▶ [Available records]
━━━━━━━━━━━━━━━━━━━━

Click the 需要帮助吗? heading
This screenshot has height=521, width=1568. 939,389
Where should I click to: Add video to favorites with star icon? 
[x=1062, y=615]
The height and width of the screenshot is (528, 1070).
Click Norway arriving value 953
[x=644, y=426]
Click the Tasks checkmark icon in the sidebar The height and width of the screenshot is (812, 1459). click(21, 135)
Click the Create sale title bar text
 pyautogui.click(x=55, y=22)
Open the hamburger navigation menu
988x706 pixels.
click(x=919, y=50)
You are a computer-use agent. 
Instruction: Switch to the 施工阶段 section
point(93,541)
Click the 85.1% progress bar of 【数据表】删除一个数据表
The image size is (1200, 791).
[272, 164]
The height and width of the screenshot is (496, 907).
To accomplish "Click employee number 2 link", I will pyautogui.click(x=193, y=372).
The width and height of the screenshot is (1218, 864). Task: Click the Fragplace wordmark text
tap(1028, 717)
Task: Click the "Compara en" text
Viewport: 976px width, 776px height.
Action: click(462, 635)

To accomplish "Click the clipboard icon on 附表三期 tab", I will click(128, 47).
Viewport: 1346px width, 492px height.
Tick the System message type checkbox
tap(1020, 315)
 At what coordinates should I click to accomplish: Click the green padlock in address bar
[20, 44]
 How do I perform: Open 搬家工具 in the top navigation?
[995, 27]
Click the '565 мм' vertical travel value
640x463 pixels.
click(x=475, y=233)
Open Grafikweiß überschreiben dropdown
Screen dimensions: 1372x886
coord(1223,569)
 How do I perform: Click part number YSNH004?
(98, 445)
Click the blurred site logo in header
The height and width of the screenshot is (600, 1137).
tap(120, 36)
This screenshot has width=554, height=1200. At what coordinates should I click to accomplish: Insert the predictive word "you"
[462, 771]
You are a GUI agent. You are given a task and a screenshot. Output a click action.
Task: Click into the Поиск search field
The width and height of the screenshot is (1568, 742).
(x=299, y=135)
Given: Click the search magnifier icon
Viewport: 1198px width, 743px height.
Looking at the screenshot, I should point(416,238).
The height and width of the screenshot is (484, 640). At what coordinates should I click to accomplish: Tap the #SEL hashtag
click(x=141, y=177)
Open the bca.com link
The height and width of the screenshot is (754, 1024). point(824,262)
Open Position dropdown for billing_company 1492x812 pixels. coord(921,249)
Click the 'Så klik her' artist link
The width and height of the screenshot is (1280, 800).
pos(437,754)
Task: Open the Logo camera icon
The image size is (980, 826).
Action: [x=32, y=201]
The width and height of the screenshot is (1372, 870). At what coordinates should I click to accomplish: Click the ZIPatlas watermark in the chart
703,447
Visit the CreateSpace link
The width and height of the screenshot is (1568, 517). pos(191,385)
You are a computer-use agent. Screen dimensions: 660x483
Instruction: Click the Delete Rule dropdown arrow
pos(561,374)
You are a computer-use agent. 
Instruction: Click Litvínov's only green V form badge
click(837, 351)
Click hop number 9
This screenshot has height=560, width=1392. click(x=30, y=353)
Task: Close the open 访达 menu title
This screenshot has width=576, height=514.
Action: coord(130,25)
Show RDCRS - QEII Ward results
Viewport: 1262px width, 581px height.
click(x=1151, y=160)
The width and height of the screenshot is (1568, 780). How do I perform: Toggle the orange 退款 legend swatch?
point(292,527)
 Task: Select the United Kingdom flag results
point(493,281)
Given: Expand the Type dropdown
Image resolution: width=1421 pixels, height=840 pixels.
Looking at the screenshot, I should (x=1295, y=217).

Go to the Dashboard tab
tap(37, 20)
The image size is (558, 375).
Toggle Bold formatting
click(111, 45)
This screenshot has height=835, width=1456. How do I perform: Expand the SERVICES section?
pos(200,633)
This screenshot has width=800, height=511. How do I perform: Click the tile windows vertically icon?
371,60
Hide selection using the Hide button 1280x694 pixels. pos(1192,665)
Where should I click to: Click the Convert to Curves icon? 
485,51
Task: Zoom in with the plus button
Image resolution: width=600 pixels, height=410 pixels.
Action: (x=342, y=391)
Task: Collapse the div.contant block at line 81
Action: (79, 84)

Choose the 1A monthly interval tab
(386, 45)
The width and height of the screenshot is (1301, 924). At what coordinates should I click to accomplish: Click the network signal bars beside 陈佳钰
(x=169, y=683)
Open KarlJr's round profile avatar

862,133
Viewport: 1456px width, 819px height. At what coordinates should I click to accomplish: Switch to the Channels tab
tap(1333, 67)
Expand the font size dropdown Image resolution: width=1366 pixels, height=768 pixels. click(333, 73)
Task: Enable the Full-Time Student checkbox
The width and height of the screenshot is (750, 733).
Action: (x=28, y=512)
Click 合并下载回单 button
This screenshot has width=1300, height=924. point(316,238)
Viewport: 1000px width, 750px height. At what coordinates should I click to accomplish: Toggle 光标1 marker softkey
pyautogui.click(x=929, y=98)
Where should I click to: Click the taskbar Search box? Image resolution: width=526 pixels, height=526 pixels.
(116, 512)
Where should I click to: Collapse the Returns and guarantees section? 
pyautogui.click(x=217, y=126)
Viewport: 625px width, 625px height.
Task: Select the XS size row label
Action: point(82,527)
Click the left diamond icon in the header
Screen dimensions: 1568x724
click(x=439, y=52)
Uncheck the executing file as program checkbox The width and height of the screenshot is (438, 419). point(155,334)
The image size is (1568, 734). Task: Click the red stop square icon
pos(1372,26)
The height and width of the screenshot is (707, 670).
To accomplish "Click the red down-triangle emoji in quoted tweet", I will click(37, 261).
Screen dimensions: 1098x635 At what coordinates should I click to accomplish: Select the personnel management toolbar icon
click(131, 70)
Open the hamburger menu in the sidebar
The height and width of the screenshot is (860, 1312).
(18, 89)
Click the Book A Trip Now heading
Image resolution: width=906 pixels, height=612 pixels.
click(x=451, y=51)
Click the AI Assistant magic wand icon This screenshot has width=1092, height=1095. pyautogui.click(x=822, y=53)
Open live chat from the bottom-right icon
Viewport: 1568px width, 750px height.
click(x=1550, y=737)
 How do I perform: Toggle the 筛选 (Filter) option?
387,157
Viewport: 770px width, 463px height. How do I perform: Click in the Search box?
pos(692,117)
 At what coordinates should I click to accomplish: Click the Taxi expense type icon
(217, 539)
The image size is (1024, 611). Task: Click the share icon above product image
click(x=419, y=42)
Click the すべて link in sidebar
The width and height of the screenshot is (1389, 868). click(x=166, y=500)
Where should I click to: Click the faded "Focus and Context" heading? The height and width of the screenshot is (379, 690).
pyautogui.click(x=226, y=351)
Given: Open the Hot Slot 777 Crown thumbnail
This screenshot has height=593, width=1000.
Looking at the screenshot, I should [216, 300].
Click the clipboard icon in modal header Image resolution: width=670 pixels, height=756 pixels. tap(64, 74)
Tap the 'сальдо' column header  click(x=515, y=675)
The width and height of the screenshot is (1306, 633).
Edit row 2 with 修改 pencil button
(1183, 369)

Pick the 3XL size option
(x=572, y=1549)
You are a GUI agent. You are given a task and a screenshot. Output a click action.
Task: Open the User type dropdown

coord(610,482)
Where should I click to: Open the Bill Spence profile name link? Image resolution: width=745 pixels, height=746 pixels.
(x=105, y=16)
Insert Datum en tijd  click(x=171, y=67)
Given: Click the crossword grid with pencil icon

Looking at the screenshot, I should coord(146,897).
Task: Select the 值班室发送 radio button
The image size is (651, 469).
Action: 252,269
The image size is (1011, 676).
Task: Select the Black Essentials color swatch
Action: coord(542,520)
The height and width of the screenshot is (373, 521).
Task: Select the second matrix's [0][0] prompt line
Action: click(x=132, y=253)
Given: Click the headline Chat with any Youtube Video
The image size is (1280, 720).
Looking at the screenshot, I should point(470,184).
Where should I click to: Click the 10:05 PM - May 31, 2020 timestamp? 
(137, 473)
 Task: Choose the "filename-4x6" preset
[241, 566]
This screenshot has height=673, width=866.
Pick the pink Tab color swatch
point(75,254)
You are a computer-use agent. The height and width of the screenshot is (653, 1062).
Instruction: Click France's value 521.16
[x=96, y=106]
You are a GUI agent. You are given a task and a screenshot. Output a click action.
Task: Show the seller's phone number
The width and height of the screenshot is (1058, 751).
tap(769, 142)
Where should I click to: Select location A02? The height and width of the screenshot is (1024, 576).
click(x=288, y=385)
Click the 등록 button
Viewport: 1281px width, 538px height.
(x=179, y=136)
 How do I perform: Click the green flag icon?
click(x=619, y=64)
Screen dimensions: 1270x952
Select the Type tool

━━━━━━━━━━━━━━━━━━━━

▶ [What you need to do]
Quote the stretch of the listing from the line containing "Given: Click the headline" through the line containing "(x=179, y=136)", both included, with each line reproduced verbatim.

▶ [Result]
Given: Click the headline Chat with any Youtube Video
The image size is (1280, 720).
Looking at the screenshot, I should point(470,184).
Where should I click to: Click the 10:05 PM - May 31, 2020 timestamp? 
(137, 473)
 Task: Choose the "filename-4x6" preset
[241, 566]
This screenshot has height=673, width=866.
Pick the pink Tab color swatch
point(75,254)
You are a computer-use agent. The height and width of the screenshot is (653, 1062).
Instruction: Click France's value 521.16
[x=96, y=106]
You are a GUI agent. You are given a task and a screenshot. Output a click action.
Task: Show the seller's phone number
The width and height of the screenshot is (1058, 751).
tap(769, 142)
Where should I click to: Select location A02? The height and width of the screenshot is (1024, 576).
click(x=288, y=385)
Click the 등록 button
Viewport: 1281px width, 538px height.
(x=179, y=136)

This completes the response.